D. LA FRANCE N'ATTEINDRA VRAISEMBLABLEMENT PAS LES OBJECTIFS AUX DATES PRÉVUES, MALGRÉ UNE MOBILISATION PLUS PRÉCOCE QUE POUR LA DERU
1. Des difficultés liées à l'incertitude des financements et à l'inertie des milieux
Malgré la mobilisation des acteurs, constatée sur le terrain, l'anticipation des investissements dans les programmations des agences de l'eau et les actions d'ores et déjà réalisées, un risque non négligeable subsiste de ne pas parvenir à la mise en oeuvre attendue des objectifs de la DCE , même si la France n'est pas un cas isolé. Il ne faut donc surtout pas relâcher les efforts en cours.
Certains de nos interlocuteurs rencontrés sur le terrain ont à cet égard fait part de leurs doutes à remplir les objectifs de la DCE, dans un contexte de raréfaction de la ressource financière des collectivités et de réforme territoriale . En effet, l'incertitude des financements associés à la mise en oeuvre de la DCE pourrait en retarder l'application. Pour un certain nombre de territoires, par exemple, il risque d'y avoir un télescopage avec les contraintes liées aux risques d'inondation. Faute de moyens suffisants, les collectivités devront donc choisir et flécher les budgets. Il est donc important de redéfinir les priorités pour cibler les financements .

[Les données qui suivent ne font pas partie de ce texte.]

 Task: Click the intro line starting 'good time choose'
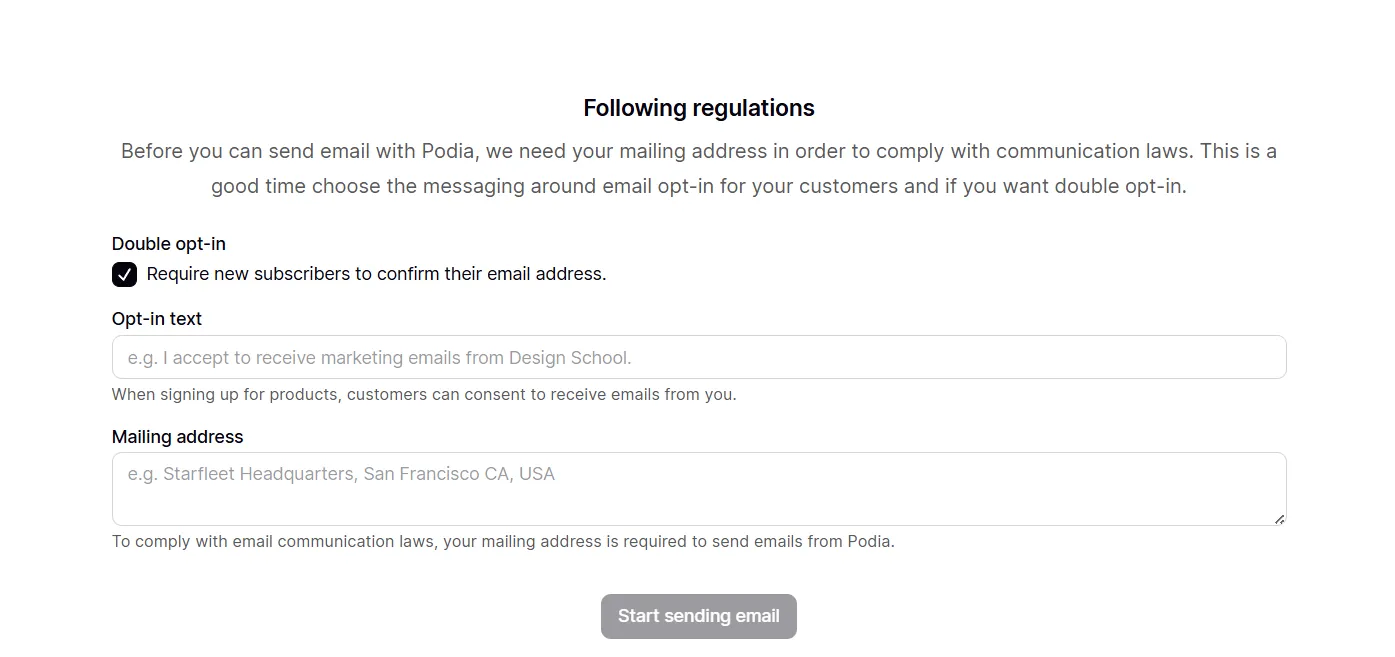(x=698, y=186)
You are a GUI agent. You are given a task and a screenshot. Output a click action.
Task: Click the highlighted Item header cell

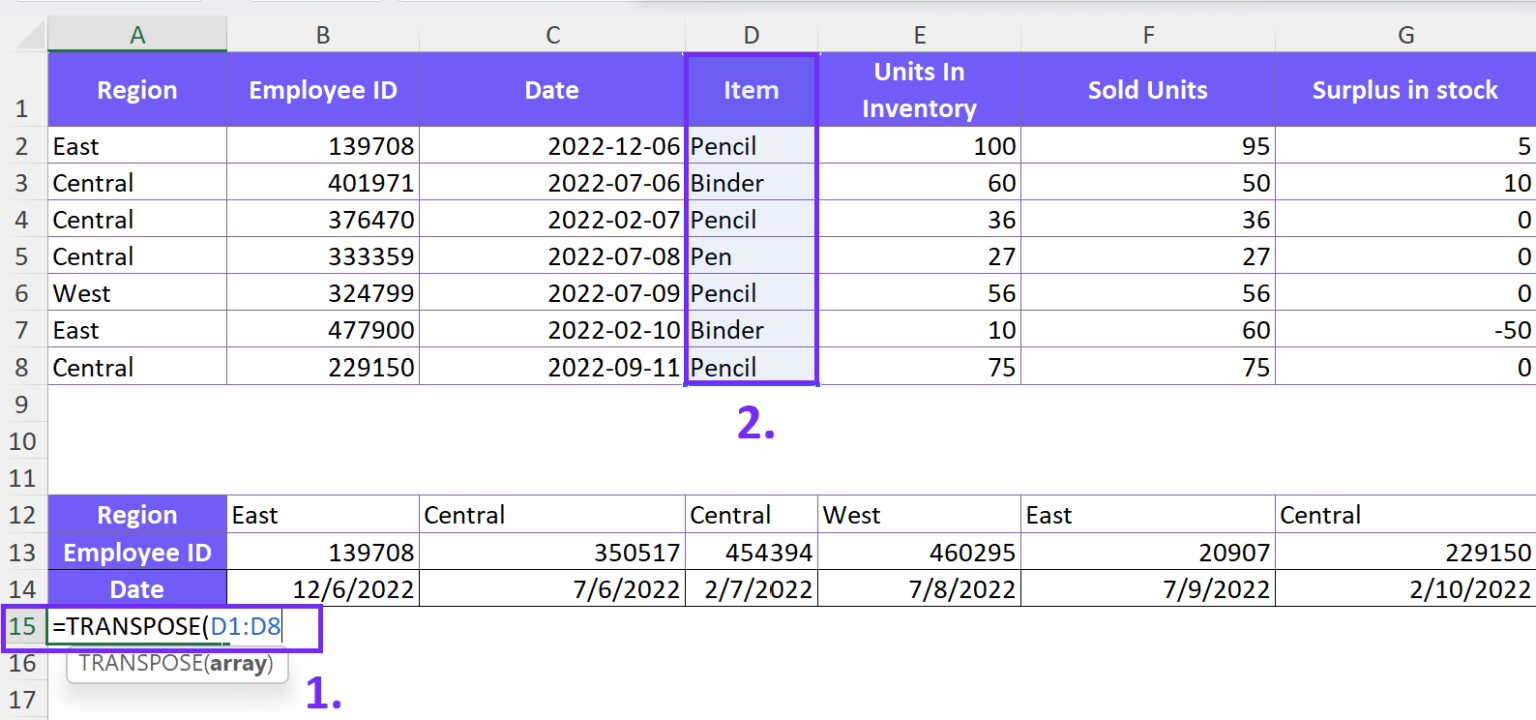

En outre, nos interlocuteurs nous ont mis en garde, soulignant que les moyens présupposés ne seraient peut-être pas tous activés au final, et que les délais de mise en oeuvre pouvaient s'avérer beaucoup plus importants que prévu . Enfin, le temps de reconstitution de la qualité de l'eau et de réaction des milieux aquatiques, soumis à une certaine inertie , doit également être pris en compte.
Cependant, le point le plus problématique réside dans la difficulté à identifier les maîtres d'oeuvre pour le lancement des travaux.
2. La difficulté d'identifier les maîtrises d'ouvrage ralentit trop souvent les travaux
A la différence de la directive ERU, pour l'application de la DCE, la maîtrise d'ouvrage, c'est-à-dire l'identification des personnes qui doivent effectuer les travaux, n'est pas évidente pour toutes les actions . Naturelle pour des actions sur les rejets d'assainissement ou industriels (pollutions ponctuelles), elle nécessite dans certains cas un rôle réglementaire prééminent de l'Etat, sur la gestion quantitative (pouvoir de contrition déclenchant l'action « volontaire ») ou sur les pollutions diffuses (plans d'actions sur le domaine agricole). En outre, elle est clairement non attribuée sur les questions de restauration des milieux et d'espace de mobilité, où des synergies doivent être recherchées avec les problématiques d'inondation .
Le problème est d'autant plus aigu qu'il existe de très nombreux endroits à restaurer . Cela pose la question de l'instance de décision adapté.
La DCE induit par conséquent une réflexion sur le positionnement des acteurs, et notamment des services, en vue d'améliorer les compétences et les synergies .
3. La nécessité de mieux doter les agences de bassin
Au vu des problèmes de ressources auxquels sont confrontées les collectivités pour mettre en oeuvre les directives sur l'eau, il conviendrait de renforcer les capacités des agences de bassin à développer leurs financements au profit des politiques de l'eau (entretien des rivières, assainissement). Il faut faire en sorte que les agences aient les moyens d'accompagner les collectivités dans leurs démarches. Cela passerait sans doute par une meilleure utilisation de leurs ressources , voire par une augmentation des redevances , d'autant plus que la base fiscale de ces dernières est pertinente. A cet égard, les acteurs de terrain, par exemple à Bordeaux, estiment qu'il faudrait augmenter les moyens de l'ordre de 15 % à 20 % pour être en ligne avec les objectifs de la DCE dès 2015.